Exercise description:
For the records below, tally the lines that contain "agent" and give only that number.

Provided data:
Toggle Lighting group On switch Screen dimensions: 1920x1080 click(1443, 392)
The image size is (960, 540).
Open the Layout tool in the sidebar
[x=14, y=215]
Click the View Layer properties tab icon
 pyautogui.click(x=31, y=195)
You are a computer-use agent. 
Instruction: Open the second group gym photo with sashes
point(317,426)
* * *
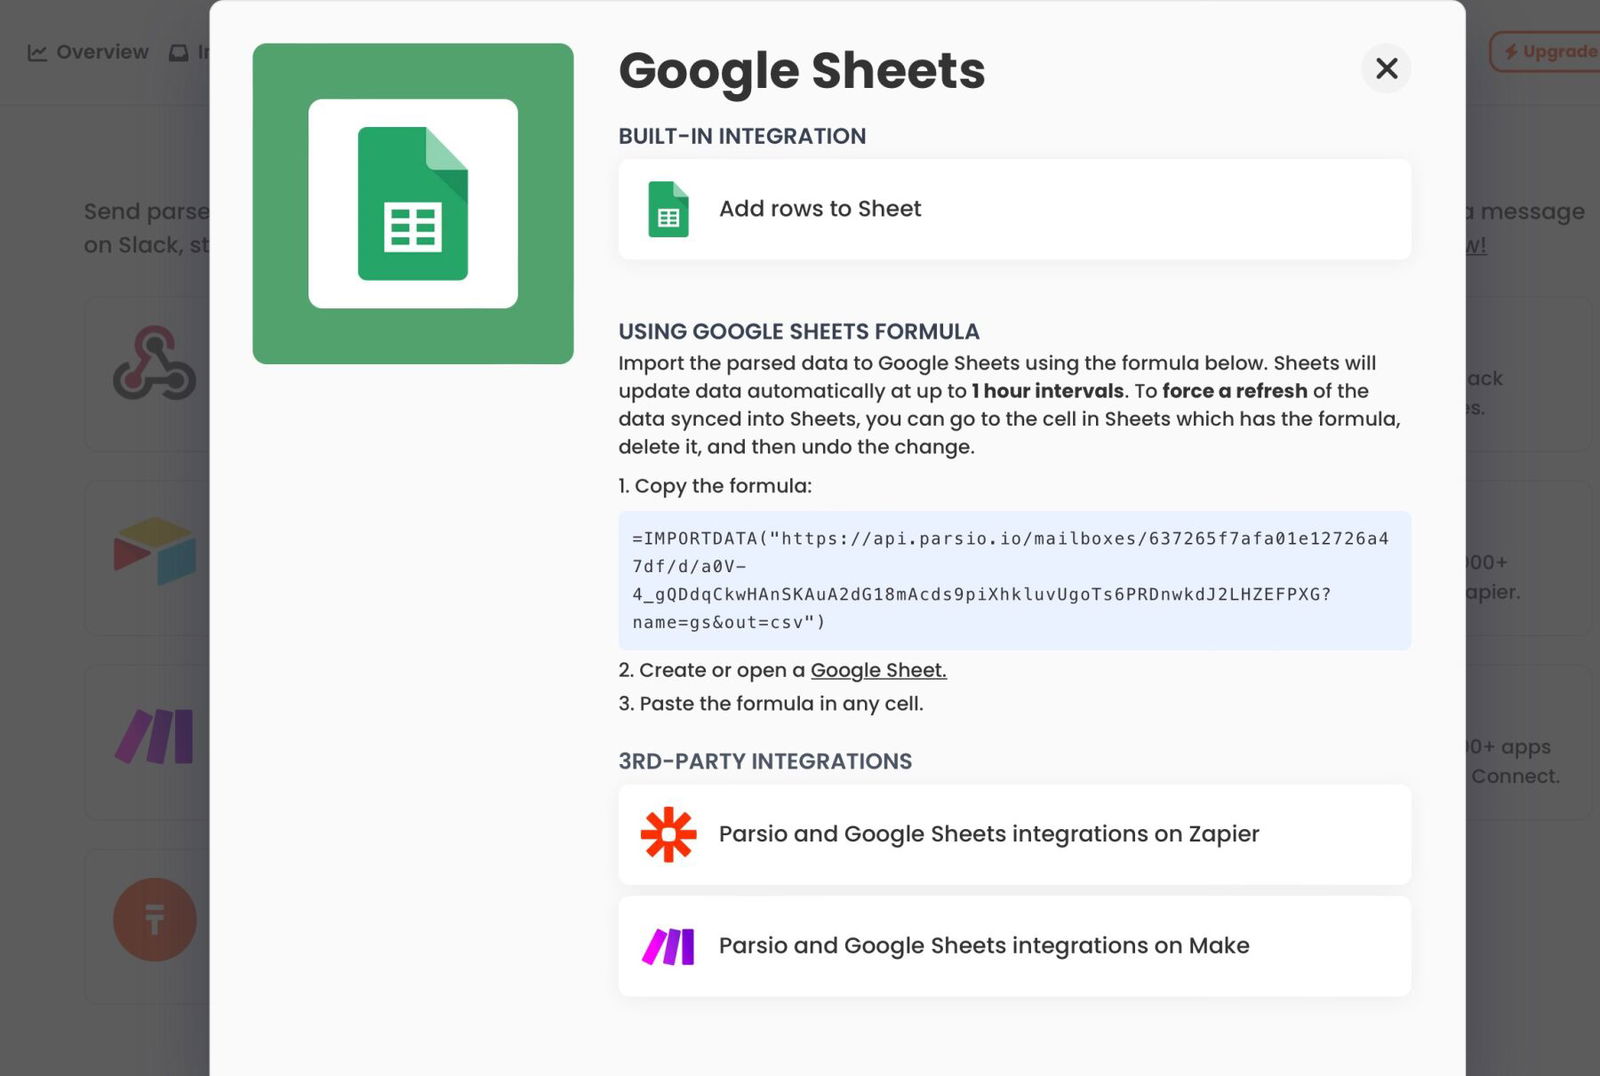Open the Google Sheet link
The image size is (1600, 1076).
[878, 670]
* * *
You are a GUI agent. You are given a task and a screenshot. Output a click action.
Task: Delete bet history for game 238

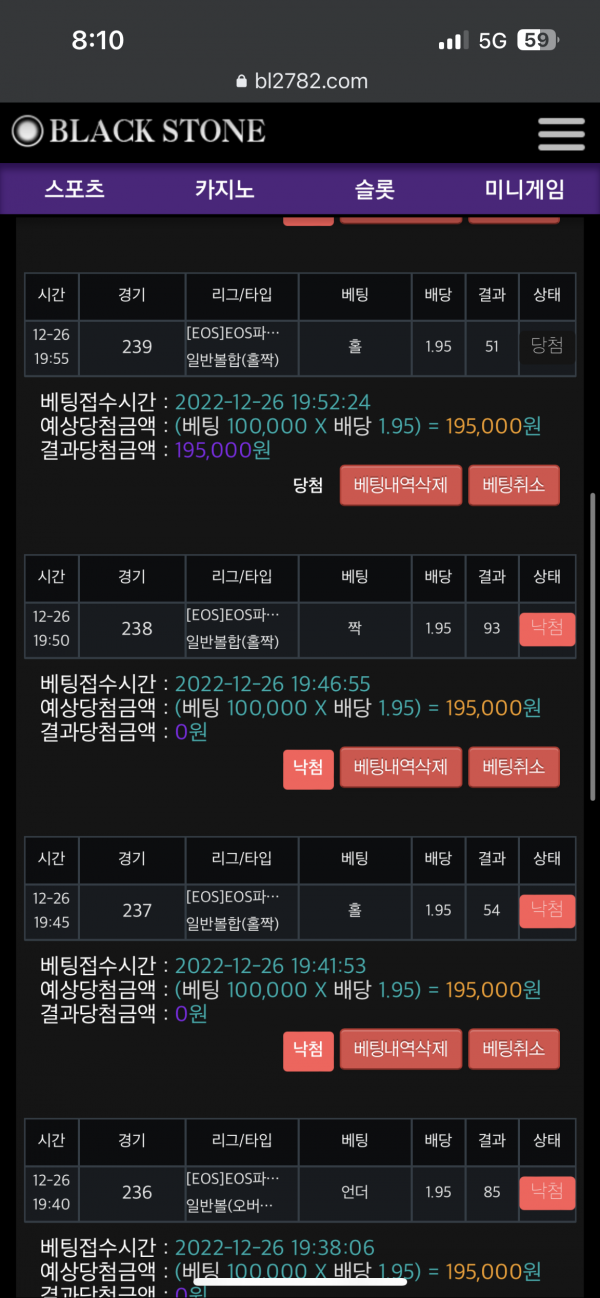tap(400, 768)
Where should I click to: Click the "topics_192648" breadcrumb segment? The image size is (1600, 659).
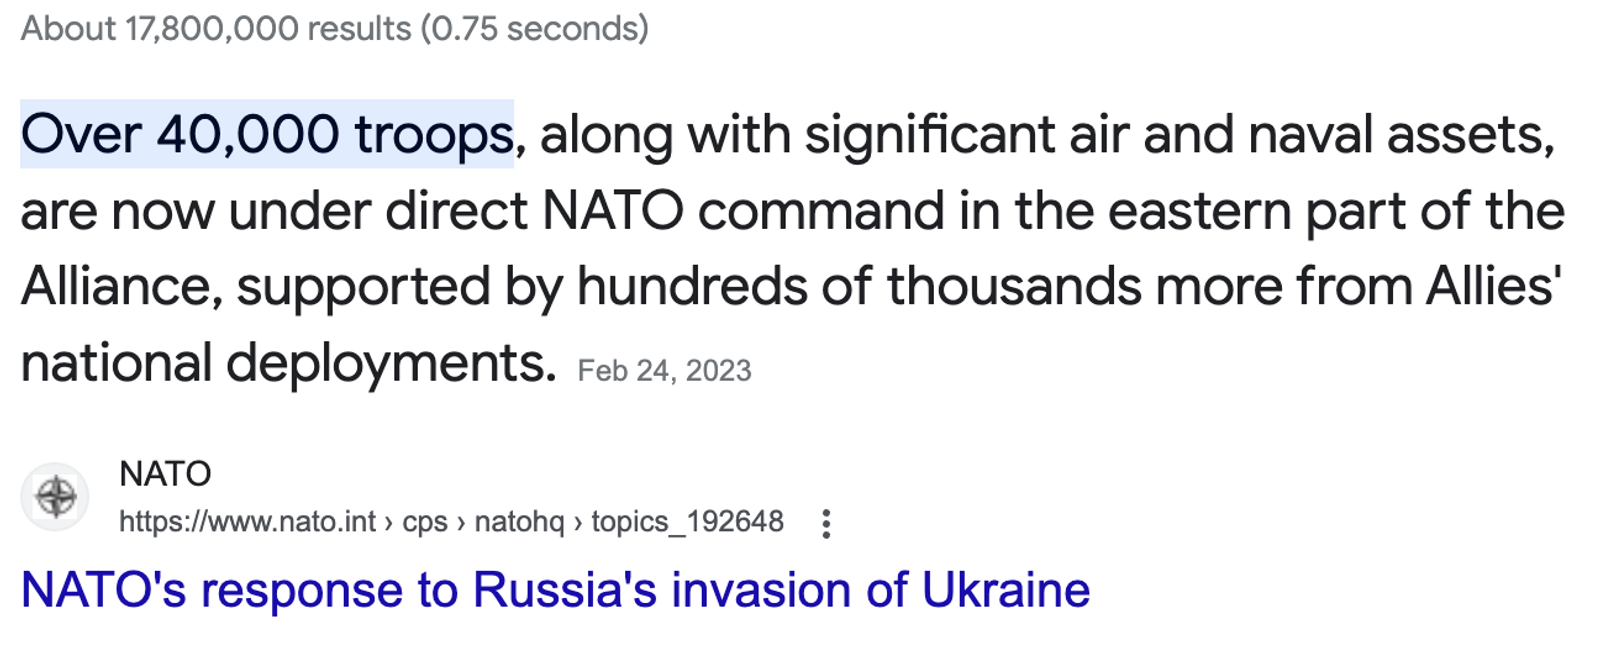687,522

Result:
2